The government is considering the Lyric Building in Kingstown, and the terminal building of the decommissioned E.T. Joshua Airport, Francis said, adding that the terminal building is more structurally sound, but the government will get a report on the Lyric Building by the end of the week.

He said that the Roads, Bridges and General Services Authority (BRAGSA) is working on giving some estimates on both buildings, adding that there are other choices “but to have all under one roof as we have now will be the ideal situation…

“This is not going to happen overnight. Once we move out of this, one can expect a minimum of two, two and a half years before we can again re-enter this building permanently.

“It is not a building that we will want to demolish. It is a building that we will want to restore but it has to be assessed, it has to be properly assessed by the expert with this type of structure, get the repairs done,” Francis said, adding that he is sure that  Minister of Finance Camillo Gonsalves and Prime Minster Ralph Gonsalves will find the funds .

“… but it will take some time to get the details of it,” Francis said, adding, “But I want to assure the House and the people of St. Vincent and the Grenadines that we have to do the job and we will move as quickly as possible to find alternative accommodation for all of us who use these premises.

6 replies on “Parliament building to be renovated”

  1. Agustus Carr says:

    The House of Parliament should be a Grand palatial building. Let’s make it bigger and better with proper seating like Jamaica, UK or Australia so we can all be proud of it. Not of that scale but in line with those concepts along with a very well manicured lawn. We must assert ourselves in the Region with pride.

    Put the design out for tender locally (only). This will give our architects and draftsmen an opportunity to design something that is ideally Vincentian. It must be the people’s parliament.

  2. The yard of the Parliament Building has been turned into one of the biggest parking lots in Kingstown. This should stop. These grounds should be a well maintained green zone with adequate vegetation and park benches etc, truely befitting of such a building. If they are determined on keeping the grounds as a parking lot, then persons should be made to pay for the parking in an effort to maintain the building with the funds.

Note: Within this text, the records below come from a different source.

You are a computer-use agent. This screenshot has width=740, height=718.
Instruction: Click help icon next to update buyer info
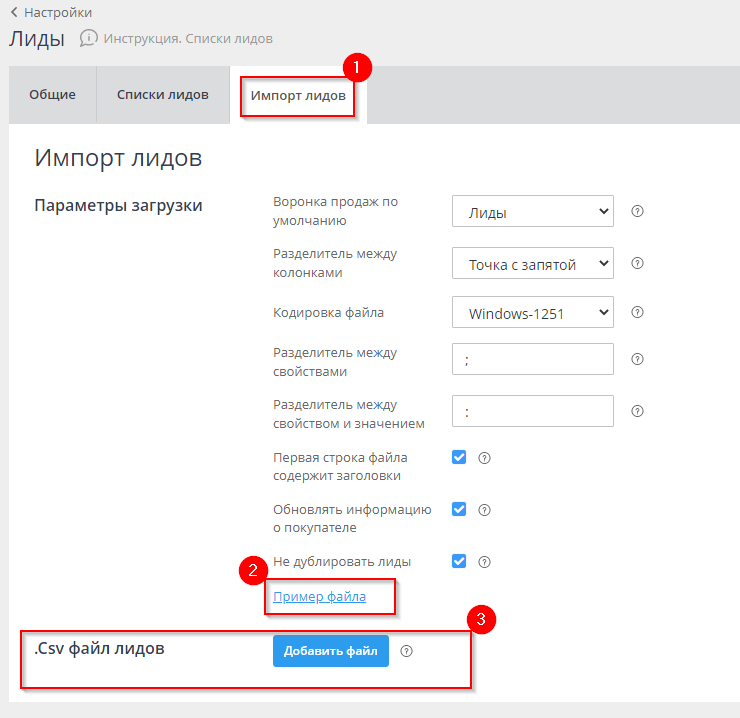coord(485,509)
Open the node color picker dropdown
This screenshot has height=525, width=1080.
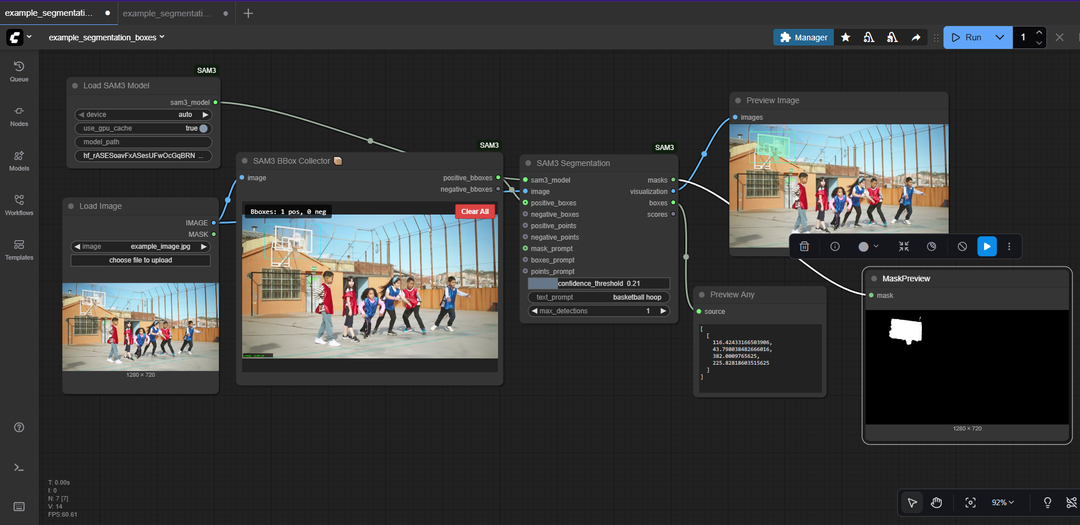pos(868,246)
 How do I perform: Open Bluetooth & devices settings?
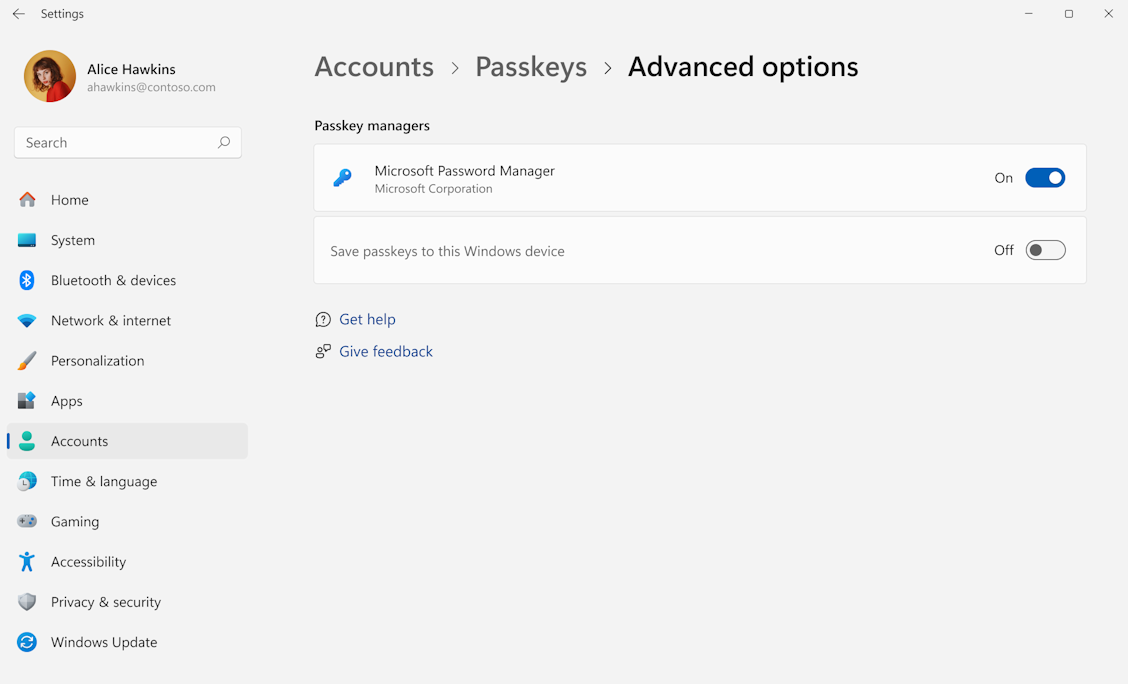pos(27,280)
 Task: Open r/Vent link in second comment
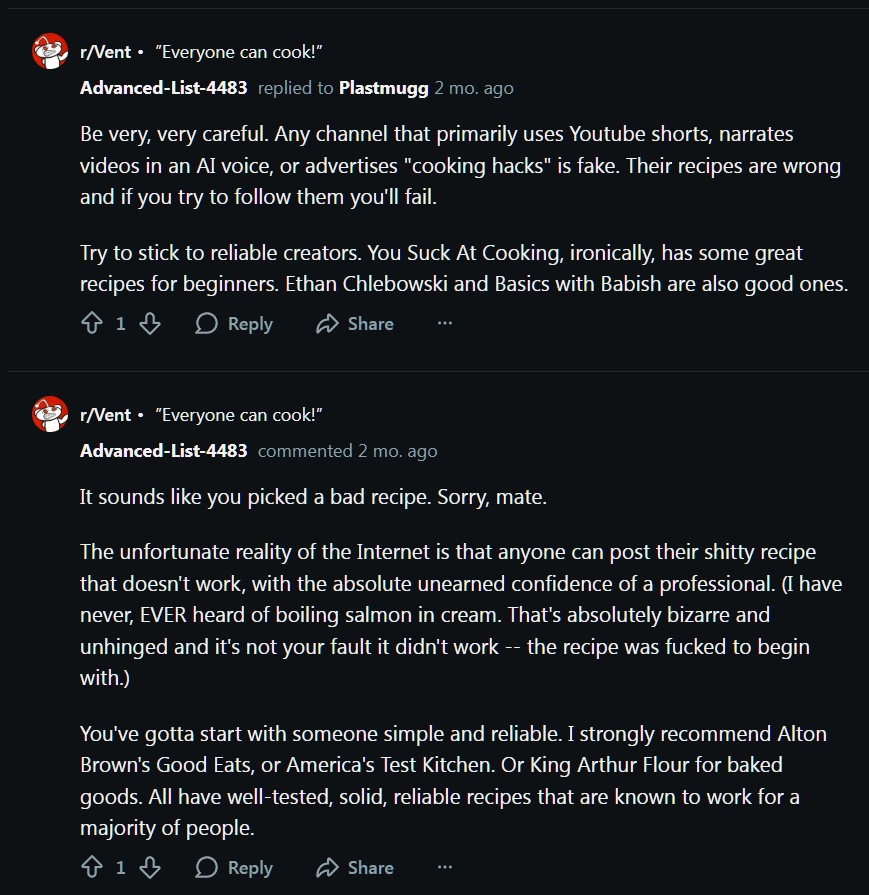point(105,415)
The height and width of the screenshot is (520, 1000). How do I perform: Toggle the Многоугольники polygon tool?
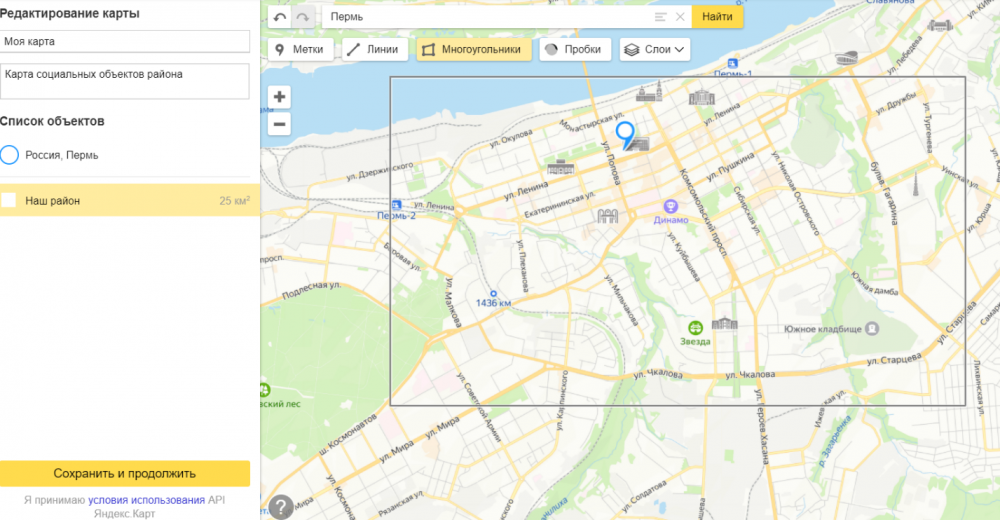pyautogui.click(x=474, y=50)
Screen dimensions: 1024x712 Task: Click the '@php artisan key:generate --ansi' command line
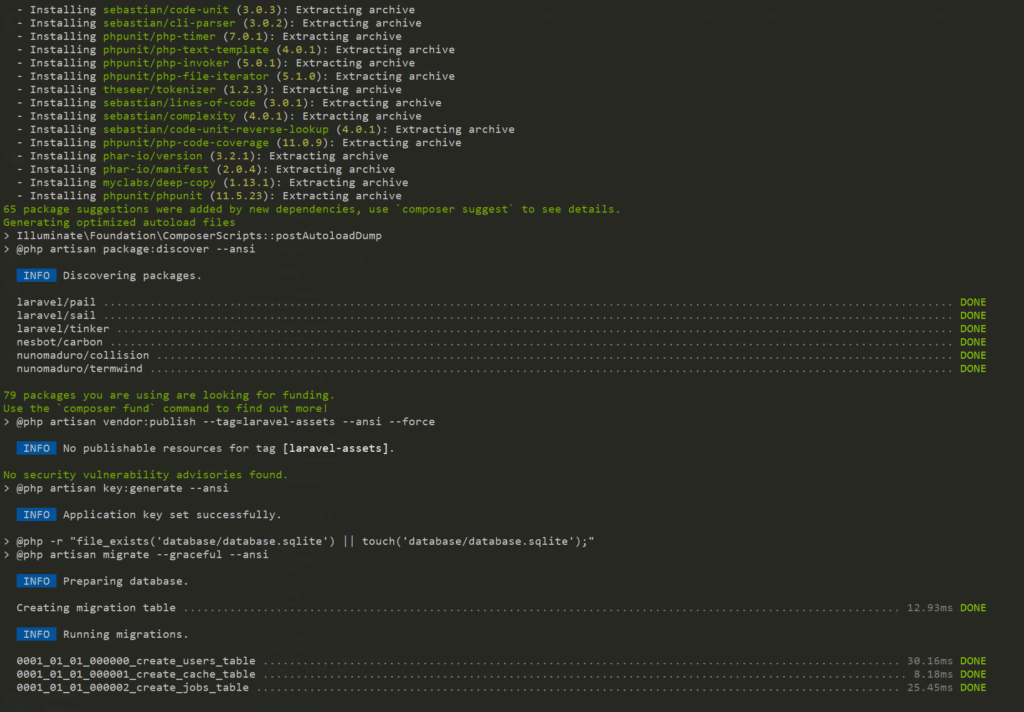pyautogui.click(x=122, y=489)
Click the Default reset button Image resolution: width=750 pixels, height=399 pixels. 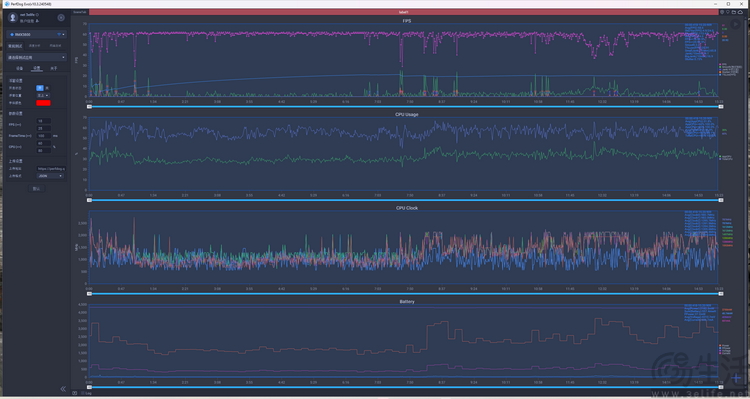click(x=36, y=188)
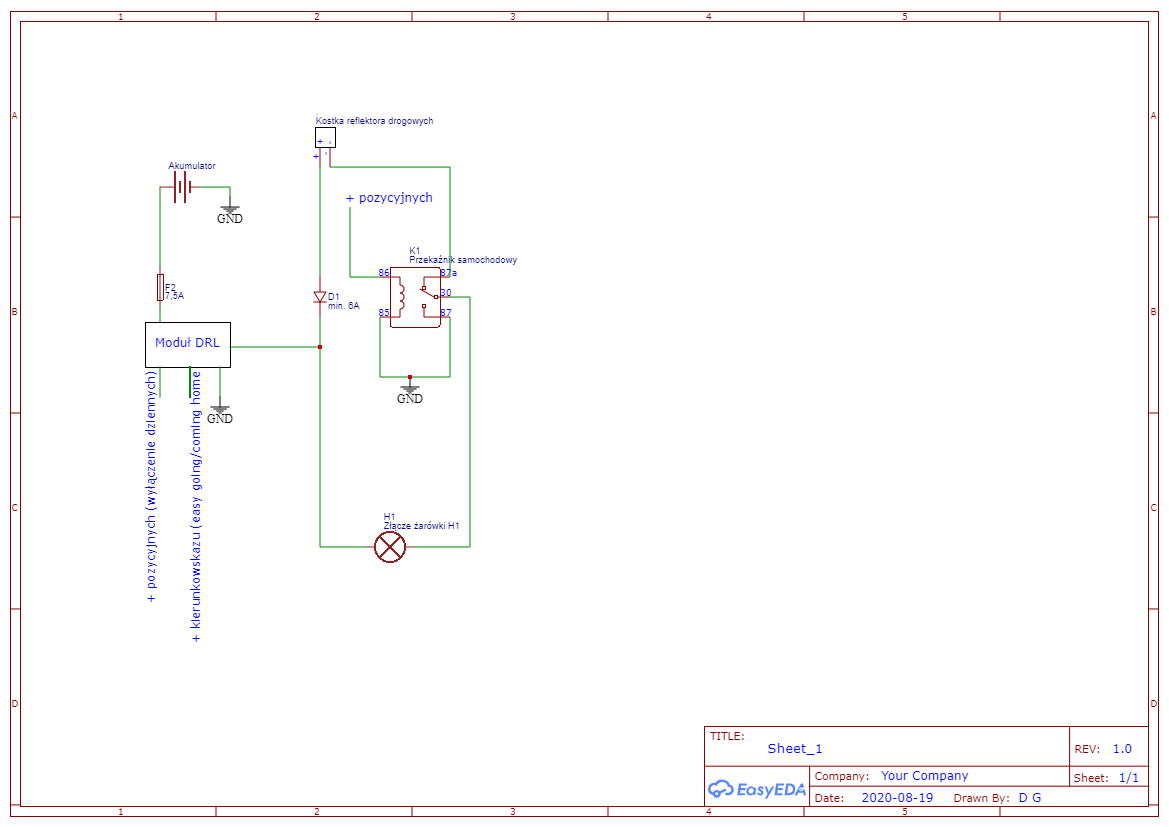Select the GND symbol under Moduł DRL
1169x827 pixels.
220,414
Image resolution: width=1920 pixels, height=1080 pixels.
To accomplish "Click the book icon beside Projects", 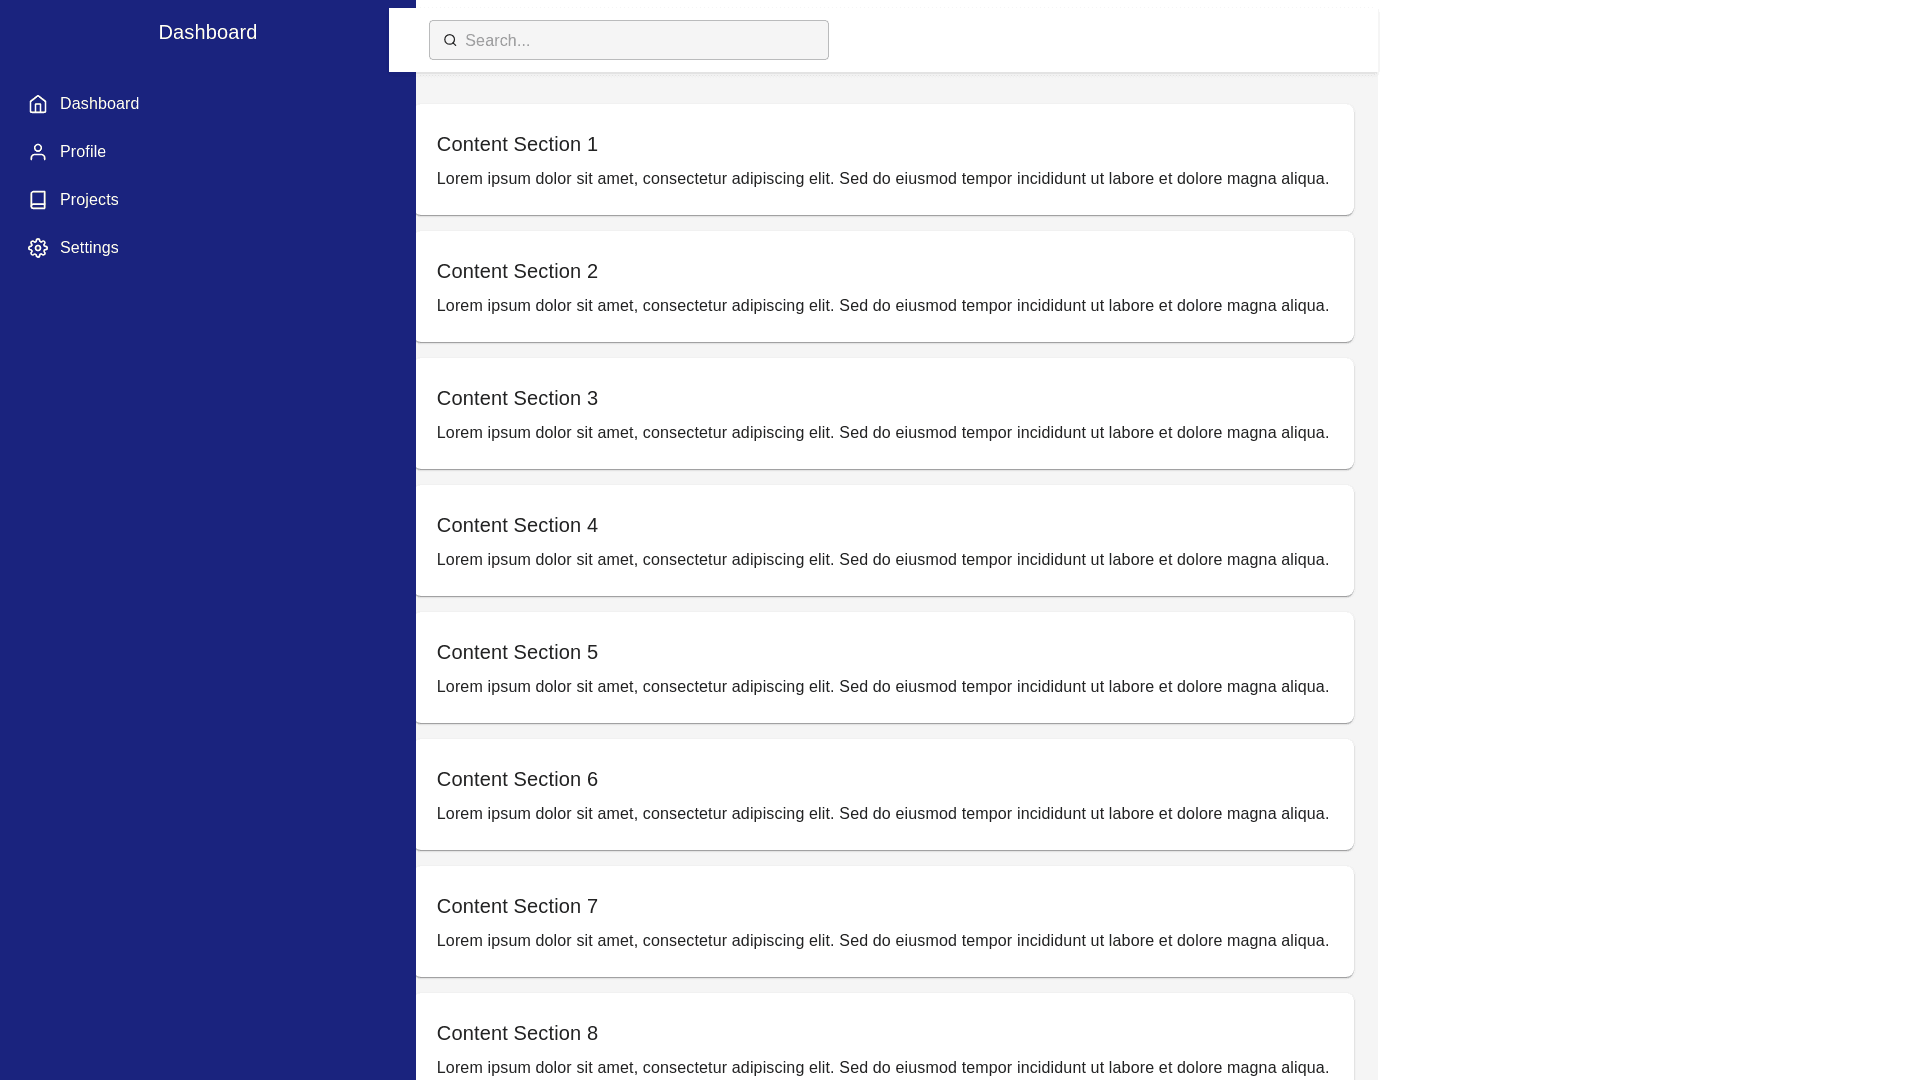I will coord(38,200).
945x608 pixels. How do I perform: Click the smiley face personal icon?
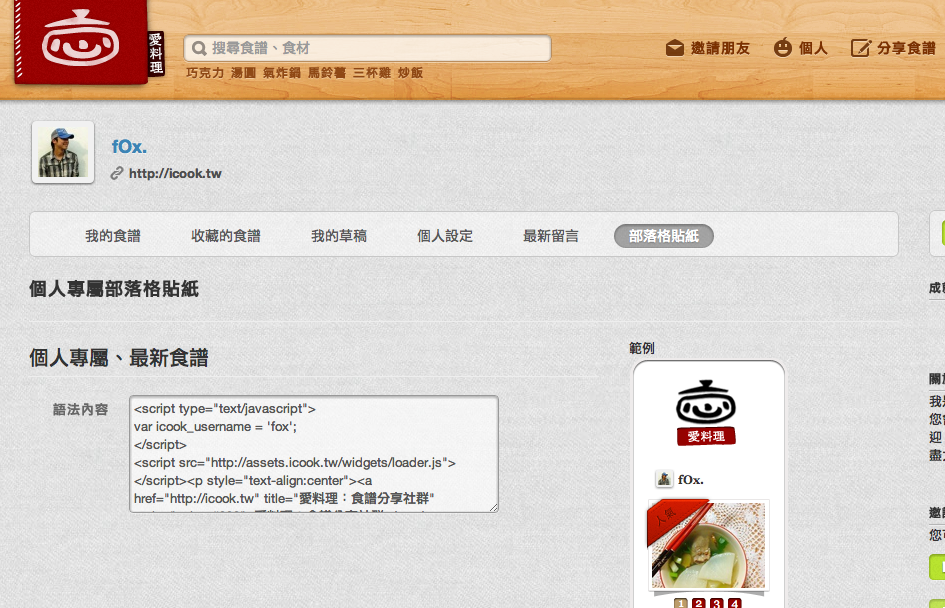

  3. This building should be restored to its original form. If expansion is necessary it should be annexed to the existing building. And it should look modern. The grounds should be kept and the fencing should be restored painted and maintained regularly. And while they are at it clean up the drainage in Kingstown to. Restore the public library. building too. Employ people to work at cleaning up the town. The police headquarters could be used for housing a government ministry. Move the police to another location. This is the heart of Kingstown. It deserves it. We deserve it. Stop street vendors from buildings shacks right in the center of town. We are living in the millennia. We need regulation. the government should subsidize fisheries, put people to work. Subsidize sports, give people work to do and pay them. This can only mean good for us.